Much like Eduardo Rodriguez, Rick Porcello did more than his part. While he got off to rocky beginnings, having to work around a leadoff double in the first from Brian Dozier before allowing two runs in the second on three hits and a squeeze play in the second, he more than settled into his outing. In fact, a Torii Hunter single in the sixth was all the Twins would get off Porcello after that. And even Hunter would be erased from the basepaths by a double play. Starting with the last out in that second inning, Porcello faced 19 batters to record 19 outs.
It takes a much worse beginning than Porcello had for any night featuring such an impressive streak to be deserving of a loss. But this Red Sox team seems to have ways of turning even the best performances on the mound into just that. Clay Buchholz had to keep the Twins completely off the board to come away with a win in the first game of the series, but even that wouldn't have sufficed tonight.
Facing off against Trevor May, the Red Sox couldn't do a thing. To be fair to May, he's deserved better than his ERA would suggest, with his defense not turning too many of his balls in play into outs. But he also hasn't shown the ability to completely erase his defense from the equation the way he did against the Red Sox. The Red Sox were content to take too many strikes, particularly against off-speed offerings he showed he could throw for strikes, and when it came time to do or die, they just couldn't make contact with two-strikes. It wasn't that May had the out pitch. It was just that whatever he threw them with strike three on the line, the Red Sox had the out swing to put themselves away.

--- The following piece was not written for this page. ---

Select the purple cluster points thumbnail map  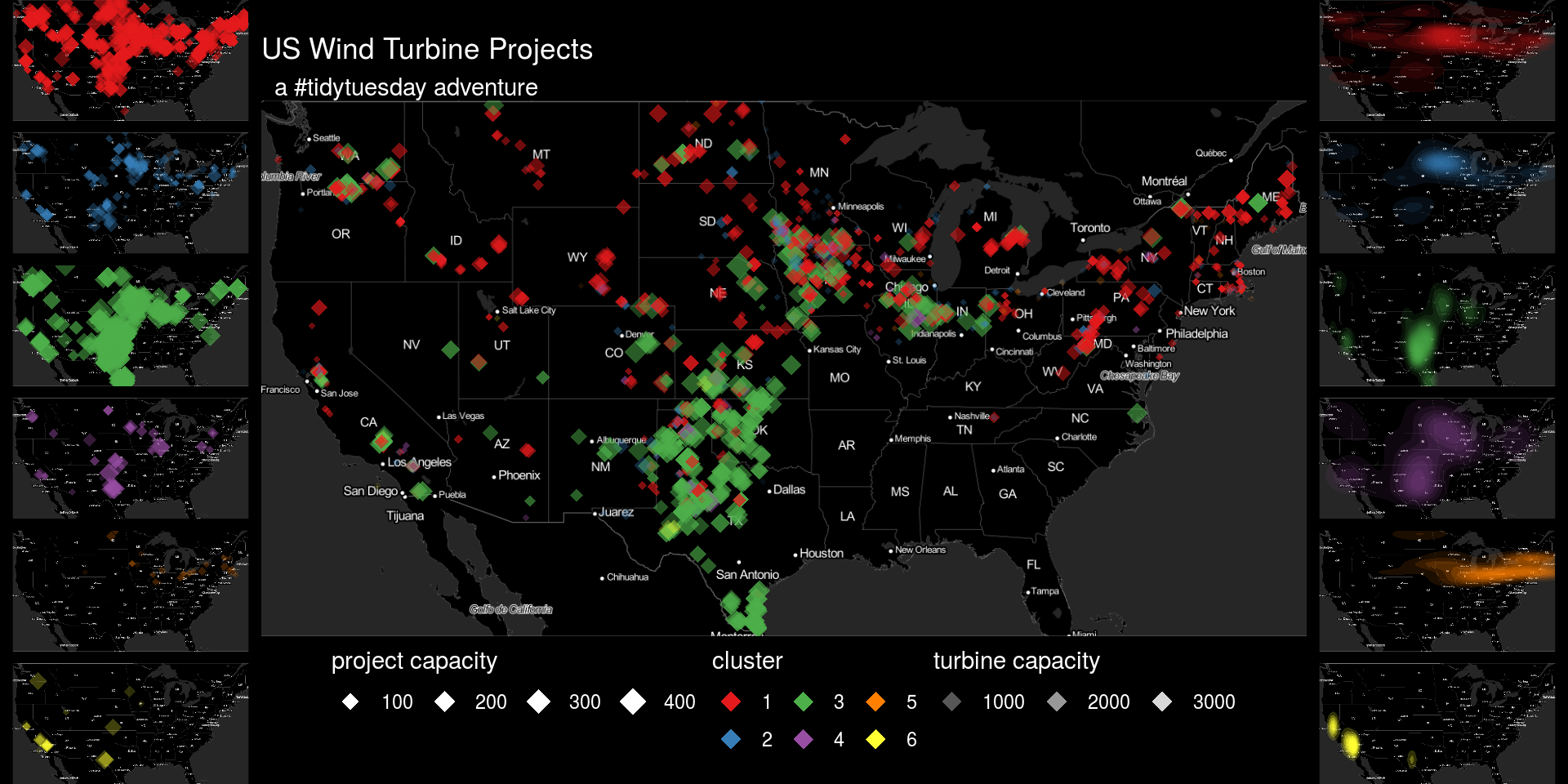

Dustin Pedroia was the only batter to carry over even the slightest bit of success from the day game, managing a third inning double. With Carlos Peguero already on base by way of a single, it was Boston's one chance to score. But Peguero was stopped at third, and Brock Holt grounded out to end the threat. And that was the last baserunner of the night for the Sox, full stop. No Torii Hunter single in the middle innings. No random walk allowed. No errant throw to give them some life. Just like for Porcello, it was 19 up, 19 down.
The only difference was that the Twins had already showed all the life they needed to in the second. It shouldn't have been enough. It shouldn't be enough nearly so often as it has been against the Red Sox. But it was.